Investigadores de la Universidad de Sevilla han identificado los posibles orígenes de daño estructural en el cerebro de pacientes con trastornos del espectro de la esquizofrenia (SSD). Se han determinado las regiones que presentan «las mayores alteraciones morfológicas» en la etapa inicial de la enfermedad, al compararse con el valor esperado para personas neurotípicas de su mismo sexo y edad.
Los resultados del estudio indican que las personas con SSD presentan «reducciones significativas» en la similitud estructural entre diferentes regiones de los lóbulos temporal, cingulado e insular, según ha informado la entidad educativa en una nota de prensa.

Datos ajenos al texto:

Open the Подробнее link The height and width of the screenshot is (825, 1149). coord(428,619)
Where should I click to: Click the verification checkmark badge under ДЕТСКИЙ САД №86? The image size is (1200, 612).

Alteraciones estructurales en la esquizofrenia
Un número creciente de estudios respalda la hipótesis de que las condiciones psiquiátricas se manifiestan inicialmente como alteraciones estructurales en regiones cerebrales específicas y, posteriormente, se propagan a otras áreas a través de la conectividad cerebral. Dichos trastornos se caracterizan por una maduración cerebral atípica, que incluye reducciones en el volumen, área y espesor de la corteza cerebral. Estas alteraciones están asociadas con déficits cognitivos y sintomatología severa y siguen un patrón que refleja desconexión dentro de redes cerebrales específicas.
La similitud estructural entre las diferentes regiones corticales puede ser estimada mediante redes basadas en la Divergencia Inversa Morfométrica (MIND). Esta metodología utiliza características derivadas de la resonancia magnética estructural (MRI), como el volumen, área superficial y espesor cortical. De acuerdo con el estudio, valores reducidos de MIND indican menor similitud estructural, lo cual puede interpretarse como una mayor desconexión morfológica entre dichas regiones.
Estudio de redes MIND
Aplicando esta reciente metodología, se construyeron redes MIND para 195 controles sanos y 352 personas con SSD. En comparación con los sujetos sanos, los pacientes mostraron principalmente reducciones significativas en la similitud estructural en los lóbulos temporal, cingulado e insular.
Las disminuciones fueron más pronunciadas en individuos con un estado clínico más desfavorable, definido por un mayor deterioro cognitivo y sintomatología más severa. Estas alteraciones se localizaron principalmente en áreas de asociación de orden superior, que maduran más tarde y son fundamentales para funciones cognitivas complejas.
Identificación de epicentros de daño
En este estudio también se identificaron los posibles orígenes o epicentros de daño estructural. Estas regiones presentan las mayores alteraciones morfológicas en la etapa inicial de la enfermedad al compararse con el valor esperado para personas neurotípicas de su misma edad y sexo.
Finalmente, se relacionaron 46 características neurobiológicas con las redes MIND, revelando que las regiones con menor similitud en personas con SSD presentan una alta presencia de astrocitos y neurotransmisores, como la dopamina y la serotonina, además de una reducción en el metabolismo y la microestructura cortical.
Estos hallazgos «aportan evidencia sobre la compleja interacción entre la similitud estructural, los procesos madurativos y la neurobiología» subyacente en la determinación del estado clínico de las personas con SSD. Este enfoque «podría contribuir al desarrollo de biomarcadores estructurales y estrategias terapéuticas personalizadas basadas en el perfil biológico y clínico de cada paciente».